In the fantastic (in both senses of the world) The Haunting of Alma Fielding, Kate Summerscale brings us a strange case from the past. (I really liked The Suspicions of Mr. Whicher). This book sees Summerscale diving into the archives of Britain’s interwar spiritualist and paranormal societies and the news to tell the story of Alma Fielding. In 1938, Fielding called the police to report that something was throwing and breaking things in the London apartment she shared with her husband and son. The police couldn’t help. There wasn’t anyone to arrest. But Nandor Fodor wanted to investigate. Fodor was not a detective—at least not a police detective. At the time of Alma’s haunting, Fodor worked for the International Institute for Psychical Research. He believed that the culprit was a poltergeist.
In another example of the serendipity that seems to dog my reading choices, I recently listened to a series of episodes of You’re Wrong About, a podcast that debunks moral panics and fraud. In the relevant episodes, hosts Michael Hobbs and Sarah Marshall do a very deep dive into Michelle Remembers, by Lawrence Pazder and Michelle Smith. That book, which helped spark the American Satanic panic of the 1980s, shows a troubling, unethically close relationship between a patient and a therapist in which both parties encourage each other in creating a series of false memories. The relationship between Fodor and Fielding is not that close, but there are some very interesting similarities. But I’m getting ahead of myself.

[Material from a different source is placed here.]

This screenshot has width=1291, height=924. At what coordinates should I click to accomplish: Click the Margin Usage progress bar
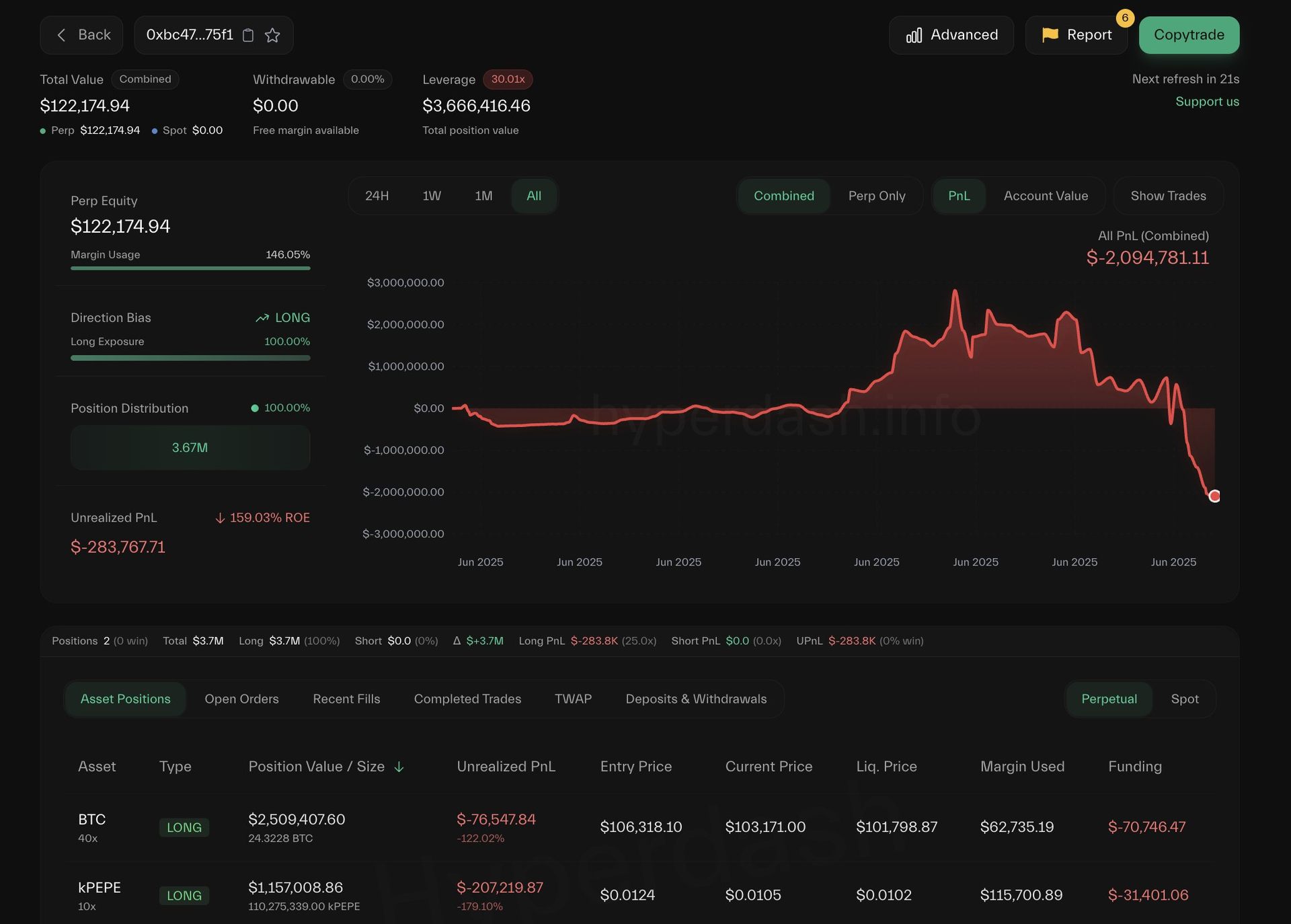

Shortly after Fielding and Fodor met, Fodor invited her to the Institute so that he and other “psychical researchers” could figure out if Fielding had a genuine poltergeist or if she was just a very good fraud. In the 1920s and 1930s, spiritualists popped up across Great Britain like mushrooms after a rain. The appalling losses of World War I lead many surviving relatives to seek out mediums who could help them talk to their dead. Fodor did a fair amount of debunking for the Institute, but he truly wanted to believe that Fielding and others represented real evidence of the supernatural and life after death. At first, there is no sign—as far as Fodor can see—that Fielding is using any of the known tricks that fake use to making objects appear to fly and break, rap at tables, etc. It’s only several months into the investigation that Fodor sees slight signs that Fielding is doing all of the weird poltergeist-y behavior, although it was hard for me to wrap my brain around how some of the events were achieved.
Which brings me back to Michelle Remembers. Fodor does, in spite of his desire to believe, begin to understand that Fielding wants the investigators to keep their attention firmly fixed on her and the “manifestations.” The investigators try increasingly elaborate methods to catch Fielding red-handed and her poltergeist’s actions escalate from flying crockery to visits from rapacious ghosts over the course of months. When Fielding appears to slip up, Fodor reluctantly turns from paranormal explanations to psychoanalytic ones. (Sigmund Freud makes a brief cameo late in The Haunting of Alma Fielding.) Instead of diving wholeheartedly into the supernatural, Fodor starts to ask questions that make everyone uncomfortable. He also starts to ask himself questions about whether he, Fielding, and the other investigators were just committing a big folie à deux (or whatever is the right number in French for everyone).
Just like The Suspicions of Mr. Whicher, The Haunting of Alma Fielding reads like I was dropped into another place and time. With a light hand, Summerscale shares the fruits of her research to recreate the intellectual and emotional settings of the cases she delves into. I have learned so much from reading Summerscale’s books. As a bonus, there is a lot of humor in this book. More than once I would laugh out loud at the absurd situations Fodor would find himself in in his quest to find proof of the paranormal. Summerscale is one of my absolute favorite nonfiction authors.
I received a free copy of this book from the publisher via NetGalley, for review consideration.